INSTRUCCIONES DE LA TAREA: Según el texto sobre la milonga del Oriental, ¿adónde va Riquelme todos los Jueves Santos?

TEXTO PROPORCIONADO:
◆ ◆ ◆
Muchos años llevamos hablando y comentando las costumbres milongueras y hasta hoy nunca se nos ocurrió publicar sobre las practicas religiosas de los habitué de la "milonga del Oriental"- la milonga al aire libre con parrilla incluida - cuando llega la semana santa. Básicamente porque el común de los milongueros no suele ser gente muy devota. Es más, parece solazarse en la pertenencia a una caterva de malditos, desposeídos, negadores de la luz y abominadores de esa paz familiar que impone la televisión. El milonguero es en esencia un obseso más, entre los muchos que habitan este mundo. Y como todos se cree especial, un poco bandolero y rufián. Un elegido. Y como tal es impermeable a fiestas señaladas que no sean encuentros netamente tangueros.
Pero Riquelme, el dueño de la milonga, además de un comerciante inescrupuloso capaz de aguachear el vino - que es malo de por si y provoca convulsiones y visiones entre los turistas y quienes se acercan por vez primera al Oriental - malversar el champan, y menguar el relleno del choripan, tiene una veta religioso -mística. Todos los jueves santos se va en peregrinación a la cima del Uritorco y allí, crucificado en dos palos puestos en la tierra - que con la edad se han ido transformando en colchonetas - se queda esperando una respuesta divina, un contacto extraterrestre que no sucede, o un milagro que le permita multiplicar sus chorizos parrilleros mientras se alimenta con cardos y yuyos y lava las infamias pecuniarias acumuladas durante todo el año.
◆ ◆ ◆
REGISTROS DE DATOS:
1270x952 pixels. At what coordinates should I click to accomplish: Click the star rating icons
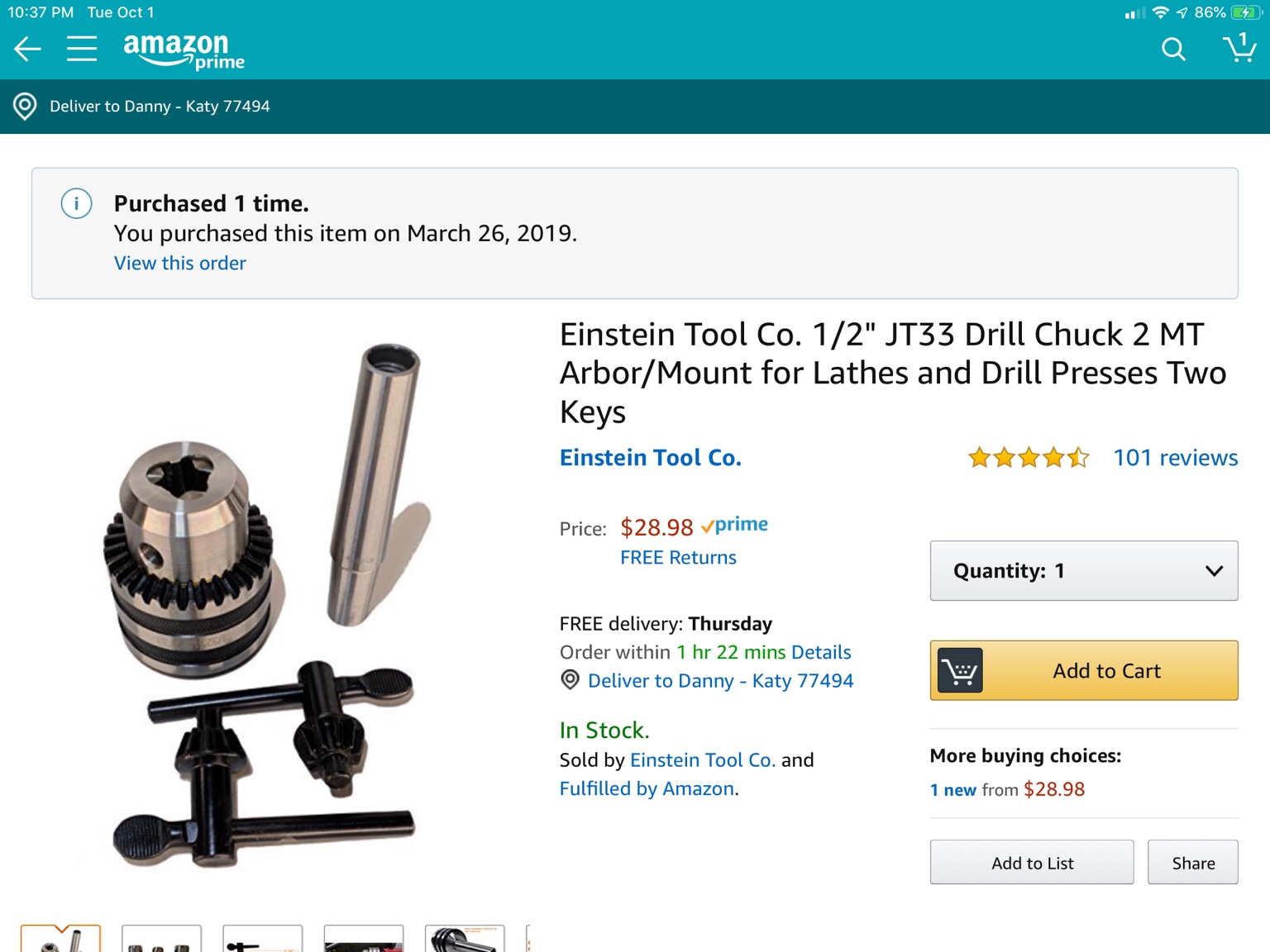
◆ ◆ ◆
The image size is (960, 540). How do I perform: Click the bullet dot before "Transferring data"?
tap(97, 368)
◆ ◆ ◆
TAREA RESUELTA: Va en peregrinación a la cima del Uritorco.